Start of Block

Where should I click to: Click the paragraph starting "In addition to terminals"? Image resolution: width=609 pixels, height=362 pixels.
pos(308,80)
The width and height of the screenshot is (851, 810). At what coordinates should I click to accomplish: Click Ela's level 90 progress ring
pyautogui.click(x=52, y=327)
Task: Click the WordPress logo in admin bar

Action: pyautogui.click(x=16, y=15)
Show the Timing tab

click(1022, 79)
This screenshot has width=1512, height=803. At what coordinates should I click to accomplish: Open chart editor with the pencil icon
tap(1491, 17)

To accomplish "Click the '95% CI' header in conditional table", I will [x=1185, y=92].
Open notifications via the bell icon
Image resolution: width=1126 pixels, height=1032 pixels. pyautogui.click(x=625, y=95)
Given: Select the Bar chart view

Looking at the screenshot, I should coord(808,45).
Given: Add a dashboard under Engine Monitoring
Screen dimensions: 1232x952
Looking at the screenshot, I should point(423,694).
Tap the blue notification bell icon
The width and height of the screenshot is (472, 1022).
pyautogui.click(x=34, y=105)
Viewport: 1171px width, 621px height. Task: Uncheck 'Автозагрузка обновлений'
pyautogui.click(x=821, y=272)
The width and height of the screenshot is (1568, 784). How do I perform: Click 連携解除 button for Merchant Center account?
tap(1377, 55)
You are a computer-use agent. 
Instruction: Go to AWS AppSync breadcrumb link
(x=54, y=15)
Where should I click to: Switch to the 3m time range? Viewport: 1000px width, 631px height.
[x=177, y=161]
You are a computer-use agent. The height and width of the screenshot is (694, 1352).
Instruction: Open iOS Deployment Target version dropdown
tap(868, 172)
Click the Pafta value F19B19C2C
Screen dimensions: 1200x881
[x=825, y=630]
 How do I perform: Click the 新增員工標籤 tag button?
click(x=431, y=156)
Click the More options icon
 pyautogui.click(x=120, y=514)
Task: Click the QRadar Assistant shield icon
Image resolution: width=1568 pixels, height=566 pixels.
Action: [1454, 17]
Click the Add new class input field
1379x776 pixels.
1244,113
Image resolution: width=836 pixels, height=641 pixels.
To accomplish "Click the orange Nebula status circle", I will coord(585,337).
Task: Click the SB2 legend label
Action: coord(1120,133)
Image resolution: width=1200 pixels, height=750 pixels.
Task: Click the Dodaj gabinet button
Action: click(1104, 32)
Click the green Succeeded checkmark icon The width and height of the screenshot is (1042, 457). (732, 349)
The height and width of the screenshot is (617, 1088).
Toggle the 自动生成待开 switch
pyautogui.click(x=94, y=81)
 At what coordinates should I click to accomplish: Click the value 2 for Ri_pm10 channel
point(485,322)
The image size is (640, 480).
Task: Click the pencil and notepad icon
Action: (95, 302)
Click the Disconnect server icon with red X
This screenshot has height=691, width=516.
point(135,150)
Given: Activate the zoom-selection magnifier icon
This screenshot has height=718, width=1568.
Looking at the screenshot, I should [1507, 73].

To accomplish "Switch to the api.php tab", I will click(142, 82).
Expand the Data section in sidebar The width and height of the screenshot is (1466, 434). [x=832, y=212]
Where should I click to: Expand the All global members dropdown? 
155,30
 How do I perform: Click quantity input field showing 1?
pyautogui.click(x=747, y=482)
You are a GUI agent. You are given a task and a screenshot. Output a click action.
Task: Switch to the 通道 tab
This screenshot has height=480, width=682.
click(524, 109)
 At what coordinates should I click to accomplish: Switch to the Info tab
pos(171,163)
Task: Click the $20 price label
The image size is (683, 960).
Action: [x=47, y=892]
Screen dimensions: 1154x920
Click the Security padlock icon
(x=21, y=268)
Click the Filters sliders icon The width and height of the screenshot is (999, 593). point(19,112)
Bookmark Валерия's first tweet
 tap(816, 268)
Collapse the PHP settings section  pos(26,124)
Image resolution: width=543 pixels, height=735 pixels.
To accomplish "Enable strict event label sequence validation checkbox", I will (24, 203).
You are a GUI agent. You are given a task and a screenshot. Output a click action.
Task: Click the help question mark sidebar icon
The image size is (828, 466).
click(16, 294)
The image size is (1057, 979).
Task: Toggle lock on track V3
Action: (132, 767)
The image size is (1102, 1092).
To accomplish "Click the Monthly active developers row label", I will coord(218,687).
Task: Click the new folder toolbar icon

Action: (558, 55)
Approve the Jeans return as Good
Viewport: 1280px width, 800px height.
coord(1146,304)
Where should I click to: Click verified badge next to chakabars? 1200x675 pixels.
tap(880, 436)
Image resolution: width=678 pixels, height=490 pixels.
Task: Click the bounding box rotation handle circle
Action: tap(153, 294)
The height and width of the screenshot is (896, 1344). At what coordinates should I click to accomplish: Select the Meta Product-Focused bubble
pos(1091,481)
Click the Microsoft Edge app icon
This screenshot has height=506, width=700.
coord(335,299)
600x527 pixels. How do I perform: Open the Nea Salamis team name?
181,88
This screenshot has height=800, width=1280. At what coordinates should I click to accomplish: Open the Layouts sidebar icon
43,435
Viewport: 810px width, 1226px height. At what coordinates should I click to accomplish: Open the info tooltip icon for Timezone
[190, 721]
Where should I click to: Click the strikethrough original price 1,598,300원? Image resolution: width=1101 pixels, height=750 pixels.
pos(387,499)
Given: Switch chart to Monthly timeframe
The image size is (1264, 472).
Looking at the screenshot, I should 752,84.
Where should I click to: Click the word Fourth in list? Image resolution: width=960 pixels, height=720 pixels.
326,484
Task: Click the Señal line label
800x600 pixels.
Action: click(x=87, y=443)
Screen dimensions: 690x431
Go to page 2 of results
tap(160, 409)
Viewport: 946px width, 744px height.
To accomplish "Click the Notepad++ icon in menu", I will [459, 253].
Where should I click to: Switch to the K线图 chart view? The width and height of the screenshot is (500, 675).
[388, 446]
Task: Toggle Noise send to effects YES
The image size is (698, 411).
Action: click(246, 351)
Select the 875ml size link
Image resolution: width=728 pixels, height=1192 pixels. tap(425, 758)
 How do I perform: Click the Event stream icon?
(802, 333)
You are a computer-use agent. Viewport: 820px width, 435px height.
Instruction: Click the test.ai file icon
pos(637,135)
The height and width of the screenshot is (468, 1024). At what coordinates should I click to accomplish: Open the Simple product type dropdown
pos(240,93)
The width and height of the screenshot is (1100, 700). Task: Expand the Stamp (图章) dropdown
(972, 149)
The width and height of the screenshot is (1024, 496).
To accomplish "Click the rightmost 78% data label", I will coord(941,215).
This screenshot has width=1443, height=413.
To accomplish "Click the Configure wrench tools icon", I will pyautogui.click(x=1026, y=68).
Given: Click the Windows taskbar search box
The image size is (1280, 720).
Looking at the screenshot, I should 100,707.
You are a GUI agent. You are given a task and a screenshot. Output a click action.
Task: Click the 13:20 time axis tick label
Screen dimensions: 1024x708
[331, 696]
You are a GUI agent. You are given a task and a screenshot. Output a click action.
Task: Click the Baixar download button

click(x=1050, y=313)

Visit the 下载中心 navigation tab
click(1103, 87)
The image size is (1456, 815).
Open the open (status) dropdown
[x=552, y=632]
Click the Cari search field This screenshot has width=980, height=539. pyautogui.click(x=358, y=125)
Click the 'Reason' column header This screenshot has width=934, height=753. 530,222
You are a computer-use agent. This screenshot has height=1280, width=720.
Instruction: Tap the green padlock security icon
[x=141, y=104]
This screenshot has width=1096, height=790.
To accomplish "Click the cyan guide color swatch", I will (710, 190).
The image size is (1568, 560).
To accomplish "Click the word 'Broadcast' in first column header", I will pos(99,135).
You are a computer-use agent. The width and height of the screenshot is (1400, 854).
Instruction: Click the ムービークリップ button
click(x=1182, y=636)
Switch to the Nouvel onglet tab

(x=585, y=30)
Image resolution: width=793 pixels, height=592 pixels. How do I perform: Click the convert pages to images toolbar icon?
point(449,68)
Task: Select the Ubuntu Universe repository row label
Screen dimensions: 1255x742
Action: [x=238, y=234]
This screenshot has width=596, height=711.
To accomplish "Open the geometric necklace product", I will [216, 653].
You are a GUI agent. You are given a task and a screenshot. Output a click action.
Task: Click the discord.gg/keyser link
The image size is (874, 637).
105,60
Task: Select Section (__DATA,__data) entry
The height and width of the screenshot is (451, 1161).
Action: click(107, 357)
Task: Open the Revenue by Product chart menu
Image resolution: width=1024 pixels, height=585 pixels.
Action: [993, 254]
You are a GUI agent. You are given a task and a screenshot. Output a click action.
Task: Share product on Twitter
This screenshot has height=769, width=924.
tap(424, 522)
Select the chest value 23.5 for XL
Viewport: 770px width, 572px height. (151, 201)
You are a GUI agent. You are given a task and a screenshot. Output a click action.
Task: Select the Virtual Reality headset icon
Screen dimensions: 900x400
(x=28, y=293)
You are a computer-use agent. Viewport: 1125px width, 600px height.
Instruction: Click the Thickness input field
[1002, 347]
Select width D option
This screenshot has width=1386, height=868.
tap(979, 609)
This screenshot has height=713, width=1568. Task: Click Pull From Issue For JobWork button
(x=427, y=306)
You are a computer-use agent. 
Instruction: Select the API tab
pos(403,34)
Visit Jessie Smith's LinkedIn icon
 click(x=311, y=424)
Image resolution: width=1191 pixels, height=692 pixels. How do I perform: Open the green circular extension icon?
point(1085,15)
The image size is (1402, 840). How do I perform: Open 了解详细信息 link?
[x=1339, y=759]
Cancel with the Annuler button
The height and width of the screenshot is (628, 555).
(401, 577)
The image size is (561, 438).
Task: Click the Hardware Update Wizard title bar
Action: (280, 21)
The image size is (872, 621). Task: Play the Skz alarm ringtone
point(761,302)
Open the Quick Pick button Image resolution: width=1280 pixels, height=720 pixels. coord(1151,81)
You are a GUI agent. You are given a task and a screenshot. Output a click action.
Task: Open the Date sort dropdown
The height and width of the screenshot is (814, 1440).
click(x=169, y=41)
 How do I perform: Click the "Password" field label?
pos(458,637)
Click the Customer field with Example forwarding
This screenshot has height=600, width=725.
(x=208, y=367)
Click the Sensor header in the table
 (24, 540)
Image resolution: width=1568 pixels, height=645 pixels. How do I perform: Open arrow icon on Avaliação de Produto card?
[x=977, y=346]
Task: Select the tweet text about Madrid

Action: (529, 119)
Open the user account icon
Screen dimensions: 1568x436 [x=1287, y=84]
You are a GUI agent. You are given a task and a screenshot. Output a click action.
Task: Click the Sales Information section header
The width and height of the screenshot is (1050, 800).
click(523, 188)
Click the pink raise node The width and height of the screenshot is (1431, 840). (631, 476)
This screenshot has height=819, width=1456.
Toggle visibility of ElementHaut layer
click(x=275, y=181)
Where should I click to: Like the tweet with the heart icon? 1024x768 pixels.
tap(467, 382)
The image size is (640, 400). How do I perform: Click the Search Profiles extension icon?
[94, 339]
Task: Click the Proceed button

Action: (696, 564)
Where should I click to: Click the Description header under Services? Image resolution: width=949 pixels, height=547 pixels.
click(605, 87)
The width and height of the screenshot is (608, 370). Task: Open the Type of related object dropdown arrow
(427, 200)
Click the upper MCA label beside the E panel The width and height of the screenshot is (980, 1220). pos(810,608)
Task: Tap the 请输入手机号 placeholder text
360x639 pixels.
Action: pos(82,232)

End of Block

* Problem to work on
In the material above, locate the line containing "How do I perform: Click quantity" and the line containing "Given: Switch chart to Monthly timeframe". Transcribe exactly those two lines and every line between them, and nothing more.

* Your response
 How do I perform: Click quantity input field showing 1?
pyautogui.click(x=747, y=482)
You are a GUI agent. You are given a task and a screenshot. Output a click action.
Task: Switch to the 通道 tab
This screenshot has height=480, width=682.
click(524, 109)
 At what coordinates should I click to accomplish: Switch to the Info tab
pos(171,163)
Task: Click the $20 price label
The image size is (683, 960).
Action: [x=47, y=892]
Screen dimensions: 1154x920
Click the Security padlock icon
(x=21, y=268)
Click the Filters sliders icon The width and height of the screenshot is (999, 593). point(19,112)
Bookmark Валерия's first tweet
 tap(816, 268)
Collapse the PHP settings section  pos(26,124)
Image resolution: width=543 pixels, height=735 pixels.
To accomplish "Enable strict event label sequence validation checkbox", I will (24, 203).
You are a GUI agent. You are given a task and a screenshot. Output a click action.
Task: Click the help question mark sidebar icon
The image size is (828, 466).
click(16, 294)
The image size is (1057, 979).
Task: Toggle lock on track V3
Action: (132, 767)
The image size is (1102, 1092).
To accomplish "Click the Monthly active developers row label", I will coord(218,687).
Task: Click the new folder toolbar icon

Action: (558, 55)
Approve the Jeans return as Good
Viewport: 1280px width, 800px height.
coord(1146,304)
Where should I click to: Click verified badge next to chakabars? 1200x675 pixels.
tap(880, 436)
Image resolution: width=678 pixels, height=490 pixels.
Task: Click the bounding box rotation handle circle
Action: tap(153, 294)
The height and width of the screenshot is (896, 1344). At what coordinates should I click to accomplish: Select the Meta Product-Focused bubble
pos(1091,481)
Click the Microsoft Edge app icon
This screenshot has height=506, width=700.
coord(335,299)
600x527 pixels. How do I perform: Open the Nea Salamis team name?
181,88
This screenshot has height=800, width=1280. At what coordinates should I click to accomplish: Open the Layouts sidebar icon
43,435
Viewport: 810px width, 1226px height. At what coordinates should I click to accomplish: Open the info tooltip icon for Timezone
[190, 721]
Where should I click to: Click the strikethrough original price 1,598,300원? Image resolution: width=1101 pixels, height=750 pixels.
pos(387,499)
Given: Switch chart to Monthly timeframe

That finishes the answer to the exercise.